Scott’s proposal would reduce what are known as “communications services tax” rates, which are now 9.17 percent on nonresidential landlines, cell phone, and cable services and 13.17 percent on satellite services. The tax has generated about $1.4 billion in annual collections in recent years, according to the Florida Tax Handbook.
Scott was flanked by telecommunications executives while announcing the proposal Tuesday morning at the Seminole County Regional Chamber of Commerce. The proposal got quick praise from business lobbying groups.
“Governor Scott continues to prioritize fostering a business-friendly environment so that our state’s businesses can continue to grow and we continue to attract new and innovative businesses to the state of Florida,” Associated Industries of Florida President & Chief Executive Officer Tom Feeney said in a prepared statement.
Meanwhile, Republican lawmakers, who have been noncommittal about how much of the state’s surplus they will devote to Scott’s priorities in the budget for the coming year, called Scott’s proposal “a starting point” as they begin to review tax proposals. A final tax-cut package will be negotiated this spring as lawmakers finalize a budget for the fiscal year that starts July 1.
“In my committee, no tax is safe,” House Finance & Tax Chairman Matt Gaetz, R-Fort Walton Beach, said. “It is the goal of the House of Representatives to find even more ways to decrease the tax burden on Florida’s families.”
Senate Finance and Taxation Chairwoman Dorothy Hukill, R-Port Orange, has pushed similar, though somewhat smaller, measures than what Scott offered.
Hukill, who met with Scott on Monday, said she expects the communications-services tax to be a significant part of any final tax package.
“This is not something that is for a small number of people,” Hukill said. “We have almost as many cell phones as we have citizens in the state of Florida.”
House Minority Leader Mark Pafford, D-West Palm Beach, and Senate Minority Leader Arthenia Joyner, D-Tampa, said Tuesday they had not yet reviewed Scott’s proposal.
Scott made cutting taxes and fees a focus of his two successful election campaigns and his first term in office. Scott and lawmakers last year made about $500 million in cuts, with much of that going to reducing vehicle-registration fees.
The Republican governor touted the fee cuts during last year’s campaign and pledged to make about $1 billion in tax cuts during the next two years.
At campaign stops, Scott maintained support for a number of sales-tax shopping holidays, along with touting plans to cut the communications-services tax, eliminate a manufacturing sales tax, phase out the corporate-income tax and a sales tax on commercial leases and enact a constitutional amendment that would prevent residential property taxes from being increased when home values don’t go up.

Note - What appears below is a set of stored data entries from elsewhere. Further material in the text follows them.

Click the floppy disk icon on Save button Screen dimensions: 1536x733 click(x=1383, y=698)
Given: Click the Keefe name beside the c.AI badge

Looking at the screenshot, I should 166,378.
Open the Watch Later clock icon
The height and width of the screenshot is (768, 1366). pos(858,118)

–Jim Turner, News Service of Florida
tulip says
woweee, a savings of about $40 a year? Divide that by 12 months—what a joke.
Sherry Epley says
Leave the $40 a year. . . . and give us better “public” education so that future generations can be competitive in a global marketplace, and better public transportation, so that our “at risk” elderly citizens aren’t forced behind the wheel of a car to get to church or their doctor’s appointments!!!!!
Lancer says
Good for Scott! There is no end to the government’s greed for people’s hard earned money.

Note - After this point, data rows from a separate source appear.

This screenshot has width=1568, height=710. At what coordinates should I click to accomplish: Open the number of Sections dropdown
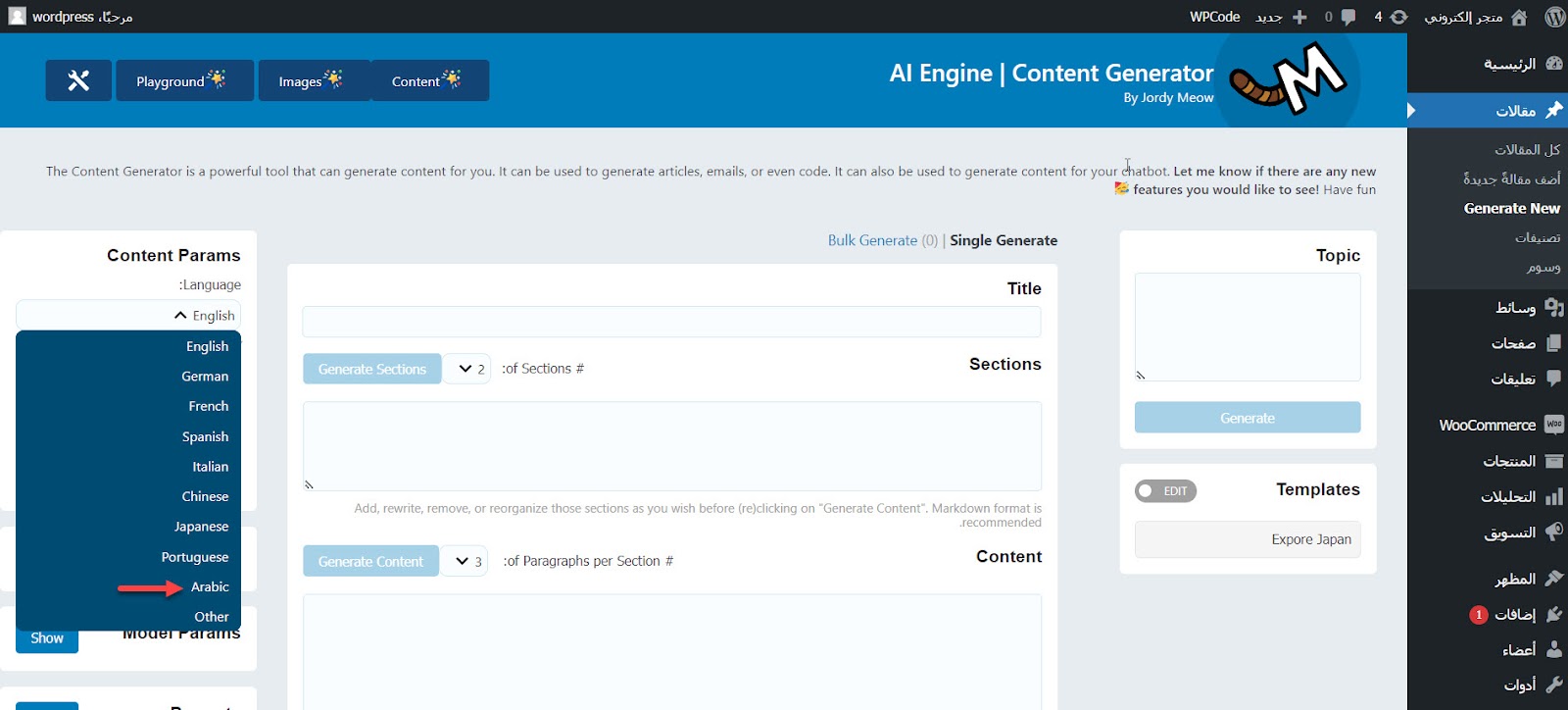(x=466, y=369)
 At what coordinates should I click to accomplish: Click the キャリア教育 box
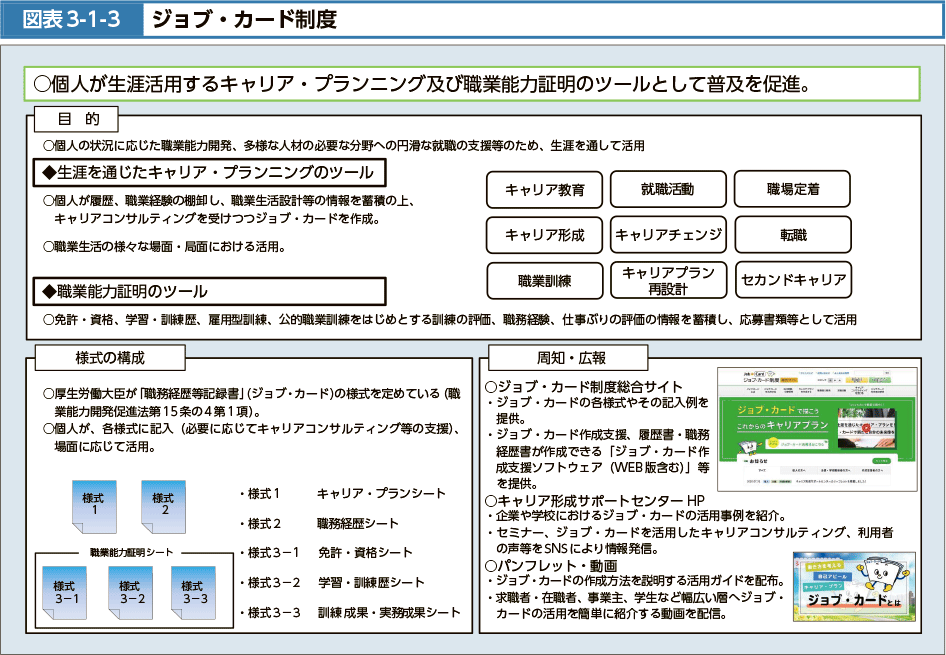pos(544,189)
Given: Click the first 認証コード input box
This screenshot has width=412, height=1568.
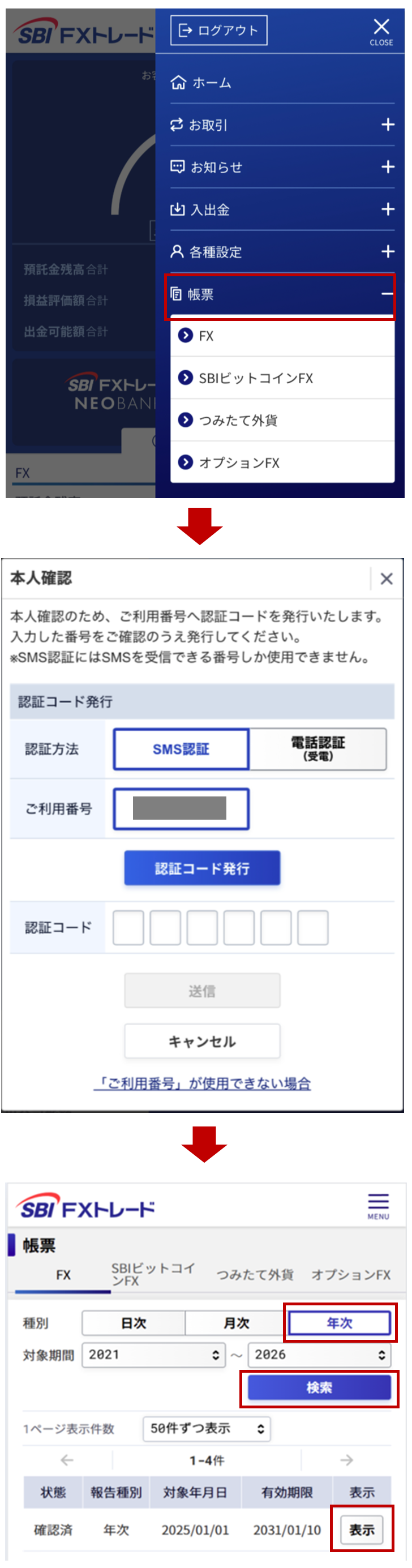Looking at the screenshot, I should [128, 927].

No matter what a politician, particularly do-gooder democrats, tell you what a government program is for, “the Children, working Americans, the poor” blah, blah…one thing stays the same: higher taxes and more government spending.
The taxes go to government…who have put our country $18+ trillion in debt, have made a disaster of foreign policy, have not lowered poverty a single percentage point in almost 50 years, have made a disaster of our economy, etc, etc. because of their “only government” schemes and policies.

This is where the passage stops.